[What this task involves]
Each entry should be quoted word for word, including every mark of punctuation.

*** Excerpted data ***

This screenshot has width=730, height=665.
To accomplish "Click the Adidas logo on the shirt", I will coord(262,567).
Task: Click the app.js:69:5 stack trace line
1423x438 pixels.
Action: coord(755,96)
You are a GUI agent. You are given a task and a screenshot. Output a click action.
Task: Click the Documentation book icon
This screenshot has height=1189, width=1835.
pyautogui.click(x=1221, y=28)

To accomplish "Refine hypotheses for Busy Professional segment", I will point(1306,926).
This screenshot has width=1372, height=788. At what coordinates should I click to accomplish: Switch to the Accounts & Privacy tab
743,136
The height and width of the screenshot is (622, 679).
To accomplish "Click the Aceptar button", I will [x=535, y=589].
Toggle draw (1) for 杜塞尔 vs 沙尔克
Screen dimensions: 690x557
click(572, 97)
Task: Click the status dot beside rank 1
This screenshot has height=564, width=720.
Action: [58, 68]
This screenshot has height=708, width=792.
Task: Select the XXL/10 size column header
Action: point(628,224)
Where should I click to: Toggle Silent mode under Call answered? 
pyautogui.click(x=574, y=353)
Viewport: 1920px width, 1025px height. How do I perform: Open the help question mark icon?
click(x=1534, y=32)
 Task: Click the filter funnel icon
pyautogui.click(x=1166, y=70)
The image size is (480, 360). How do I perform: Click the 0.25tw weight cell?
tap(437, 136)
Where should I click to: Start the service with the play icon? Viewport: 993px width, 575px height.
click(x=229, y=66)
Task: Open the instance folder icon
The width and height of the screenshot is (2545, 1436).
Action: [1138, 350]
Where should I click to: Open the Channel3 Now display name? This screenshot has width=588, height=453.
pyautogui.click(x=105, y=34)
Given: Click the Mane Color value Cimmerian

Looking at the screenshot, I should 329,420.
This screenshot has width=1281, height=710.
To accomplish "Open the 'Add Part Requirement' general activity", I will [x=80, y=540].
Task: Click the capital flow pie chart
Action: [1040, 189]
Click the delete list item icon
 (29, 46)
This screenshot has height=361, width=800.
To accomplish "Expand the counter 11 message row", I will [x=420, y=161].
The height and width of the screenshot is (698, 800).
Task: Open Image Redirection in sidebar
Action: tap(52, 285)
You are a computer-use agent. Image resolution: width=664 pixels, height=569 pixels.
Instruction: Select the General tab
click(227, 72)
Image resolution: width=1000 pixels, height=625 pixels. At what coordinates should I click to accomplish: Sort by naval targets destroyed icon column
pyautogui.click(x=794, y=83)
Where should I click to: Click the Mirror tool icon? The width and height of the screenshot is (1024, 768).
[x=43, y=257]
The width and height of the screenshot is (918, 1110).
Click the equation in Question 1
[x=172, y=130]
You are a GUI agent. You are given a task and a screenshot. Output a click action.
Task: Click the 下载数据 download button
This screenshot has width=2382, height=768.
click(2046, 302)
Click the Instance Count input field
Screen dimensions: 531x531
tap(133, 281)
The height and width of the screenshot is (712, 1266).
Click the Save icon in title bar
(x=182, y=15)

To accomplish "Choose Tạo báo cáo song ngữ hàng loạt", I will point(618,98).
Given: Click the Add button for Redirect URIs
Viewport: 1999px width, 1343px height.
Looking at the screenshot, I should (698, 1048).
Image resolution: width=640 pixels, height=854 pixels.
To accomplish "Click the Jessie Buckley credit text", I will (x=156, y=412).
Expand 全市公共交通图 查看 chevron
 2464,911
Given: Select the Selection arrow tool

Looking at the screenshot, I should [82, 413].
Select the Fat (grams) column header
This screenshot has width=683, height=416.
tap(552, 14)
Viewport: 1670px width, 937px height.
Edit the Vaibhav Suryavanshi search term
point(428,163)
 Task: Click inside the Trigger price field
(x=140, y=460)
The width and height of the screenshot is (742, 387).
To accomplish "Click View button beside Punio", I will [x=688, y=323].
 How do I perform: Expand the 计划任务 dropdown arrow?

*** End of Excerpted data ***

[Reply]
This screenshot has width=730, height=665.
To accomplish "Click the Adidas logo on the shirt", I will coord(262,567).
Task: Click the app.js:69:5 stack trace line
1423x438 pixels.
Action: coord(755,96)
You are a GUI agent. You are given a task and a screenshot. Output a click action.
Task: Click the Documentation book icon
This screenshot has height=1189, width=1835.
pyautogui.click(x=1221, y=28)

To accomplish "Refine hypotheses for Busy Professional segment", I will point(1306,926).
This screenshot has width=1372, height=788. At what coordinates should I click to accomplish: Switch to the Accounts & Privacy tab
743,136
The height and width of the screenshot is (622, 679).
To accomplish "Click the Aceptar button", I will [x=535, y=589].
Toggle draw (1) for 杜塞尔 vs 沙尔克
Screen dimensions: 690x557
click(572, 97)
Task: Click the status dot beside rank 1
This screenshot has height=564, width=720.
Action: [58, 68]
This screenshot has height=708, width=792.
Task: Select the XXL/10 size column header
Action: point(628,224)
Where should I click to: Toggle Silent mode under Call answered? 
pyautogui.click(x=574, y=353)
Viewport: 1920px width, 1025px height. How do I perform: Open the help question mark icon?
click(x=1534, y=32)
 Task: Click the filter funnel icon
pyautogui.click(x=1166, y=70)
The image size is (480, 360). How do I perform: Click the 0.25tw weight cell?
tap(437, 136)
Where should I click to: Start the service with the play icon? Viewport: 993px width, 575px height.
click(x=229, y=66)
Task: Open the instance folder icon
The width and height of the screenshot is (2545, 1436).
Action: [1138, 350]
Where should I click to: Open the Channel3 Now display name? This screenshot has width=588, height=453.
pyautogui.click(x=105, y=34)
Given: Click the Mane Color value Cimmerian

Looking at the screenshot, I should 329,420.
This screenshot has width=1281, height=710.
To accomplish "Open the 'Add Part Requirement' general activity", I will [x=80, y=540].
Task: Click the capital flow pie chart
Action: [1040, 189]
Click the delete list item icon
 (29, 46)
This screenshot has height=361, width=800.
To accomplish "Expand the counter 11 message row", I will [x=420, y=161].
The height and width of the screenshot is (698, 800).
Task: Open Image Redirection in sidebar
Action: tap(52, 285)
You are a computer-use agent. Image resolution: width=664 pixels, height=569 pixels.
Instruction: Select the General tab
click(227, 72)
Image resolution: width=1000 pixels, height=625 pixels. At what coordinates should I click to accomplish: Sort by naval targets destroyed icon column
pyautogui.click(x=794, y=83)
Where should I click to: Click the Mirror tool icon? The width and height of the screenshot is (1024, 768).
[x=43, y=257]
The width and height of the screenshot is (918, 1110).
Click the equation in Question 1
[x=172, y=130]
You are a GUI agent. You are given a task and a screenshot. Output a click action.
Task: Click the 下载数据 download button
This screenshot has width=2382, height=768.
click(2046, 302)
Click the Instance Count input field
Screen dimensions: 531x531
tap(133, 281)
The height and width of the screenshot is (712, 1266).
Click the Save icon in title bar
(x=182, y=15)

To accomplish "Choose Tạo báo cáo song ngữ hàng loạt", I will point(618,98).
Given: Click the Add button for Redirect URIs
Viewport: 1999px width, 1343px height.
Looking at the screenshot, I should (698, 1048).
Image resolution: width=640 pixels, height=854 pixels.
To accomplish "Click the Jessie Buckley credit text", I will (x=156, y=412).
Expand 全市公共交通图 查看 chevron
 2464,911
Given: Select the Selection arrow tool

Looking at the screenshot, I should [82, 413].
Select the Fat (grams) column header
This screenshot has width=683, height=416.
tap(552, 14)
Viewport: 1670px width, 937px height.
Edit the Vaibhav Suryavanshi search term
point(428,163)
 Task: Click inside the Trigger price field
(x=140, y=460)
The width and height of the screenshot is (742, 387).
To accomplish "Click View button beside Punio", I will [x=688, y=323].
 How do I perform: Expand the 计划任务 dropdown arrow?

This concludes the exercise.